§ Document excerpt
■ ■ ■ ■ ■

Is stress affecting your cells before they even hit your bloodstream?
We all know that run-down feeling that comes after a stressful work week, when you swear your boss is making you sick. New research shows that chronic stress can change your immune cells—and may actually cause an illness or disease.
Chronic stress can have negative effects on your health because it triggers the sympathetic nervous system. John Sheridan, associate director of Ohio State University’s Institute for Behavioral Medicine Research, said that acute stress—caused by things like getting fired, moving, or losing a loved one—can cause a “fight or flight” response. Common chronic stressors include being in a bad marriage, being a caregiver, or working for a difficult boss.
“Oftentimes, chronic stress is chronic because there is no easy solution to the problem,” said Debora Kane, a Brooklyn-based therapist. “In the case of caring for a family member, child, or older parent who has acute or serious medical problems, there may not be a way to eliminate the stress endemic to the situation. Then we need to look for ways to alleviate stress.”
The Ohio State researchers studied mice and found that chronic stress changed the activation, or expression, of genes in their immune cells—before they even hit the bloodstream. Genes that produce inflammation were expressed at higher-than-normal levels, and genes that could alleviate inflammation were diminished.
Sheridan subjected the mice to constant stress in order to mimic the persistent stressors experienced by humans. Male mice that lived together were interrupted by an aggressive male for two hours at a time, which triggered their fight or flight response as they were repeatedly defeated by the new mouse.

■ ■ ■ ■ ■

§ Entries shown
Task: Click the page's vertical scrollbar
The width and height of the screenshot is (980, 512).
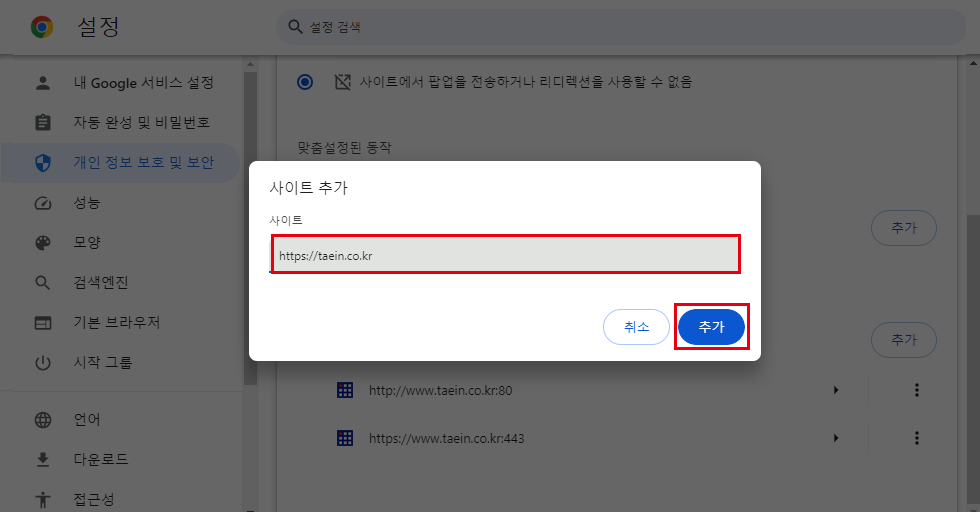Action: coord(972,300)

■ ■ ■ ■ ■

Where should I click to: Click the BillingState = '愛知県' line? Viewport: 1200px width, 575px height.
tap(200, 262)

■ ■ ■ ■ ■

§ Prompt 1
According to the article on stress and immune cells, why did Sheridan keep the mice under constant stress? Answer in one to three sentences.
§ Prompt 2
From the article on stress and immune cells, can you return the passage that opens with the words "Is stress affecting" and closes with "a difficult boss.", copied word for word?

§ Solution 1
Sheridan kept the mice under constant stress to mimic the persistent stressors that humans experience.

§ Solution 2
Is stress affecting your cells before they even hit your bloodstream?
We all know that run-down feeling that comes after a stressful work week, when you swear your boss is making you sick. New research shows that chronic stress can change your immune cells—and may actually cause an illness or disease.
Chronic stress can have negative effects on your health because it triggers the sympathetic nervous system. John Sheridan, associate director of Ohio State University’s Institute for Behavioral Medicine Research, said that acute stress—caused by things like getting fired, moving, or losing a loved one—can cause a “fight or flight” response. Common chronic stressors include being in a bad marriage, being a caregiver, or working for a difficult boss.